Records from a dataset:
---------------

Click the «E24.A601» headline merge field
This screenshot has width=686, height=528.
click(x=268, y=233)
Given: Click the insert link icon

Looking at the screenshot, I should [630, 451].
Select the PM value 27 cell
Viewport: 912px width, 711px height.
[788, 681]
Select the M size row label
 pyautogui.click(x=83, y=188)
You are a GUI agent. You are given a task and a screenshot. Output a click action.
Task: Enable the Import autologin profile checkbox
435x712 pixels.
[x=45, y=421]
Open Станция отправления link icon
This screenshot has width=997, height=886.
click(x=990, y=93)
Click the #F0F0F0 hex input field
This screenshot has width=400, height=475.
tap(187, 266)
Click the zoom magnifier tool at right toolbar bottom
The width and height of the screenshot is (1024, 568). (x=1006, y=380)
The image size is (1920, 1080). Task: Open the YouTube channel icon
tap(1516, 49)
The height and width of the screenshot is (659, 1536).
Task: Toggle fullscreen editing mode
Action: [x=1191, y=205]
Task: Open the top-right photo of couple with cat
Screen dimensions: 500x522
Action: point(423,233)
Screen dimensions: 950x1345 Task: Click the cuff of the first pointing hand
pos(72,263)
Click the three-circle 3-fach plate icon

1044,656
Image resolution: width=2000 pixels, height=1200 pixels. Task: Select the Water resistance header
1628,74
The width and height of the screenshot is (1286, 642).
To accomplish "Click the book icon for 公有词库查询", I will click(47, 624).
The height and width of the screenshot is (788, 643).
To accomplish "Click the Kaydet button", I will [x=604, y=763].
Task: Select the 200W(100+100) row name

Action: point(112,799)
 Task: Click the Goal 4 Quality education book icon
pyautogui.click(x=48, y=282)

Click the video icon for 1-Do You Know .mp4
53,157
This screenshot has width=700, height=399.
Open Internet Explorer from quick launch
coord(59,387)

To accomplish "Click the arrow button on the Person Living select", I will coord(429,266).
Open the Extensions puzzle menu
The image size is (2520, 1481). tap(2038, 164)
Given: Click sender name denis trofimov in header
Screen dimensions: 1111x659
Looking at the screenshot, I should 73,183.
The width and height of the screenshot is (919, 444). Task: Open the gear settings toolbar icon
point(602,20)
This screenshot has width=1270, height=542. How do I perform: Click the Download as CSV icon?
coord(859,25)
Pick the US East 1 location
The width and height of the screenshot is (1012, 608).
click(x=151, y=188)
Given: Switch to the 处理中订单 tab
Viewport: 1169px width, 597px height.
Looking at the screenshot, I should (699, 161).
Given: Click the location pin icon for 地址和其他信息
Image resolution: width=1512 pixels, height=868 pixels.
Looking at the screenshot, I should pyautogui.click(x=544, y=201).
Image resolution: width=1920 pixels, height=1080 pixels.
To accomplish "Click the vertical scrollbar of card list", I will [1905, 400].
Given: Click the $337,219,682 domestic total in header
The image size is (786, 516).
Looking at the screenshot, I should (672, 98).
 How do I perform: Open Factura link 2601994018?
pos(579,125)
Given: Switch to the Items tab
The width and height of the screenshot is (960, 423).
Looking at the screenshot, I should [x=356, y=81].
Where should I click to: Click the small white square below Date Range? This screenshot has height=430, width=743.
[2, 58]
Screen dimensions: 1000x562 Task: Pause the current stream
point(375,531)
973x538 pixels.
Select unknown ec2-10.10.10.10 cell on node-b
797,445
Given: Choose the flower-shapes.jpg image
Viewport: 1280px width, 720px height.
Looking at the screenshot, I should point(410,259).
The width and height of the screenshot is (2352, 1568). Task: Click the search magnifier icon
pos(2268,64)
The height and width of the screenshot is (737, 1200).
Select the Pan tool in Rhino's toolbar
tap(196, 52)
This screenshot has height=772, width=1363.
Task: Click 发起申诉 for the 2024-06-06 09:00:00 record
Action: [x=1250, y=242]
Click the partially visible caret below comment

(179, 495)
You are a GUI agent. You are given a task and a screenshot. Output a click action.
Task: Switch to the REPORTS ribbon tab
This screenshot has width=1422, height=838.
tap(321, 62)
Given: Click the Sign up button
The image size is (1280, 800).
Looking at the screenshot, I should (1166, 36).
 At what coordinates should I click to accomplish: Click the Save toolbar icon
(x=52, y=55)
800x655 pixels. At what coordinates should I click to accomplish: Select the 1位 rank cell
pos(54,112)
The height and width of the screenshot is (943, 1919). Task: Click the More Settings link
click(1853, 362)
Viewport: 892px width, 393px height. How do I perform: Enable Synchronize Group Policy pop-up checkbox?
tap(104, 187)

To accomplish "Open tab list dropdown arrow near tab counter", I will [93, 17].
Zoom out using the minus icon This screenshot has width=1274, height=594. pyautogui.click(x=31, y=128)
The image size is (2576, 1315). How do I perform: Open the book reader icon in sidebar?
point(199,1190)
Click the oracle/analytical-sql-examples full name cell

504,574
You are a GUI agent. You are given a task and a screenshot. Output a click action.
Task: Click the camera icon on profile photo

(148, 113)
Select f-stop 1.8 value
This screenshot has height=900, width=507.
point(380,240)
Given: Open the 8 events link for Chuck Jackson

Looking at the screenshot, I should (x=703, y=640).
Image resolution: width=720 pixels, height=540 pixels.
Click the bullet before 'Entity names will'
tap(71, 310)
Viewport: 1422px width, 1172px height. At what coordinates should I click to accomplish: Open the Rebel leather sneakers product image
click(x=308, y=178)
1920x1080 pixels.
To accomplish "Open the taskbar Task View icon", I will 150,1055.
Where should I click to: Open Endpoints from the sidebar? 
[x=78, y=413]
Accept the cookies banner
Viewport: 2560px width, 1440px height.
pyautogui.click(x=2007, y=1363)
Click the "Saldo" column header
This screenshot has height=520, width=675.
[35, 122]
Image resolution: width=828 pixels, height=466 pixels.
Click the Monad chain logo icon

---------------

_TASK INSTRUCTIONS_. Starting with the line that contains "800x655 pixels. At" and going on through the line that contains "point(380,240)", give those lines again with "sidebar" switched to "side panel" and everything else left unchanged.

_ANSWER FOR THIS EXERCISE_.
800x655 pixels. At what coordinates should I click to accomplish: Select the 1位 rank cell
pos(54,112)
The height and width of the screenshot is (943, 1919). Task: Click the More Settings link
click(1853, 362)
Viewport: 892px width, 393px height. How do I perform: Enable Synchronize Group Policy pop-up checkbox?
tap(104, 187)

To accomplish "Open tab list dropdown arrow near tab counter", I will [93, 17].
Zoom out using the minus icon This screenshot has width=1274, height=594. pyautogui.click(x=31, y=128)
The image size is (2576, 1315). How do I perform: Open the book reader icon in side panel?
point(199,1190)
Click the oracle/analytical-sql-examples full name cell

504,574
You are a GUI agent. You are given a task and a screenshot. Output a click action.
Task: Click the camera icon on profile photo

(148, 113)
Select f-stop 1.8 value
This screenshot has height=900, width=507.
point(380,240)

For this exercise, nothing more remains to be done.